Les responsables du secteur, poursuit-il, ont décidé de programmer des cours du troisième trimestre de l’année 2019-2020 en début de l’année prochaine dans le but de rattraper les leçons ratées, précisant que les cours déjà présentés ne constituent qu’un appui et un soutien psychologiques.

Il a affirmé par ailleurs que la présence des élèves aux cours ratés, estimés de 3 à 4 semaines, était obligatoire, rappelant que le secteur aspire à une vision prospective et une bonne gouvernance avec l’association de toutes les compétences pour parvenir à des solutions consensuelles à l’ensemble des problèmes de l’éducation en Algérie.

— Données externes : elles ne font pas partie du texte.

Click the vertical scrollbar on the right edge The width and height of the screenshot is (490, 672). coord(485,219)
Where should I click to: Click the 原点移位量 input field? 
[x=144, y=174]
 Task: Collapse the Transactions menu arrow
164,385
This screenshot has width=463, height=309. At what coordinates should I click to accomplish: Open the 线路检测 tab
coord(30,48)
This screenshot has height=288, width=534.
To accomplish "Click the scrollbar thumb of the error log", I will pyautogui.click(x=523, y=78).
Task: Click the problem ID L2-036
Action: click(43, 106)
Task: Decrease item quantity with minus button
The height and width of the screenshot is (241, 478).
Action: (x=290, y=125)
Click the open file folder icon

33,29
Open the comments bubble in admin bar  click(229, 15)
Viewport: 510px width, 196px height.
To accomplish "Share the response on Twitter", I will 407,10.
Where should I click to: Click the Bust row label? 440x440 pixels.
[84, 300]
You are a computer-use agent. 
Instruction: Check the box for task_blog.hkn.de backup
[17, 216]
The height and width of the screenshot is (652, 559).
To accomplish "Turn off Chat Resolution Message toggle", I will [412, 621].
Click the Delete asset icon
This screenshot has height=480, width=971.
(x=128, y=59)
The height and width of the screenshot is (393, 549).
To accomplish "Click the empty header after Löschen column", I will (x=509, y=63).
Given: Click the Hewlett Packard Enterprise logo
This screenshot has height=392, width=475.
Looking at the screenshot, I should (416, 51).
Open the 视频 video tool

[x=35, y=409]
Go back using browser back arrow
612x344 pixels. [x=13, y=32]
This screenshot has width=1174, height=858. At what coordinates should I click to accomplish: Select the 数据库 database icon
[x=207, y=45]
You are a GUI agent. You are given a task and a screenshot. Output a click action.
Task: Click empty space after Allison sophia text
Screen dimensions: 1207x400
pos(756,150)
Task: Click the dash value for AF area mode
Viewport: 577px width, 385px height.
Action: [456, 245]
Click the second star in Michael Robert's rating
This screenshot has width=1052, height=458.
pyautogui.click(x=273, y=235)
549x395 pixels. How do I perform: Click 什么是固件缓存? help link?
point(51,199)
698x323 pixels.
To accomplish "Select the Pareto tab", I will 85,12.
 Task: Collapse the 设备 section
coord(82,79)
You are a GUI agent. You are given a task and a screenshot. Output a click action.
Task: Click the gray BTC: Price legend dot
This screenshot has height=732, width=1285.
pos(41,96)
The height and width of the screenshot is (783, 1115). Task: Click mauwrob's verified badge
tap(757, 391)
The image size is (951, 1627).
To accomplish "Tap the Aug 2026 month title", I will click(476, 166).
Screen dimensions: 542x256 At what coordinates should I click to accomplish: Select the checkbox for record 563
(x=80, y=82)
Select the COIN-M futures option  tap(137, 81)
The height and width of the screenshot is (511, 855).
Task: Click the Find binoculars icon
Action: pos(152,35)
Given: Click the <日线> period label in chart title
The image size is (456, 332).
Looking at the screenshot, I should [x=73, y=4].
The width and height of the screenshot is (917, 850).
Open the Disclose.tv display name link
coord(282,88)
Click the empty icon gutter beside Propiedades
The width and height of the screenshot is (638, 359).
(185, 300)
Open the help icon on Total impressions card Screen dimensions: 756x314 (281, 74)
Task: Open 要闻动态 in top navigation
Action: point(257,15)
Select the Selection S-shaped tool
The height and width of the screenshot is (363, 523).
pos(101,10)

Présentant des chiffres concernant le budget de son secteur au titre du règlement budgétaire 2017, M. Ouadjaout a fait savoir que les affectations initiales dans le budget de fonctionnement étaient estimées à 746,261 mds DA soit 18,08% du budget de fonctionnement de l’Etat sans compter les charges communes tandis que les affectations définitives avaient atteint 760,063 mds DA soit une augmentation de 13.802 mds DA.

Quant aux affectations consommées, elles avoisinent les 722,414 mds DA soit un taux de consommation de 95,05%.

Evoquant les postes ouverts, le ministre a indiqué que l’année 2017 avait été marquée par l’ouverture de 738.792 postes.

Les ressources financières réservées à la couverture des salaires ont la part du lion dans le budget de fonctionnement dont la plus grande partie revient aux dépenses du personnel (708.892 mds DA), soit 93,26% du budget de 2017.